> **DESCRIPTION OF THE TASK**: Below are the records; print them all without any alteration.

> **DATASET**:
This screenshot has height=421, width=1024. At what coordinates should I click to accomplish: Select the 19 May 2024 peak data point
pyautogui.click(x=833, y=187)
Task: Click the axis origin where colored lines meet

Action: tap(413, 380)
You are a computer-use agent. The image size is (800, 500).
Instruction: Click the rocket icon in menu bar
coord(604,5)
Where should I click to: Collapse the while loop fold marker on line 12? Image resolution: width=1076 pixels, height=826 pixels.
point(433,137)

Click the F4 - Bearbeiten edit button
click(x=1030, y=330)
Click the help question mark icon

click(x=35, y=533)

> **TASK RESULT**:
This screenshot has height=421, width=1024. At what coordinates should I click to accomplish: Select the 19 May 2024 peak data point
pyautogui.click(x=833, y=187)
Task: Click the axis origin where colored lines meet

Action: tap(413, 380)
You are a computer-use agent. The image size is (800, 500).
Instruction: Click the rocket icon in menu bar
coord(604,5)
Where should I click to: Collapse the while loop fold marker on line 12? Image resolution: width=1076 pixels, height=826 pixels.
point(433,137)

Click the F4 - Bearbeiten edit button
click(x=1030, y=330)
Click the help question mark icon

click(x=35, y=533)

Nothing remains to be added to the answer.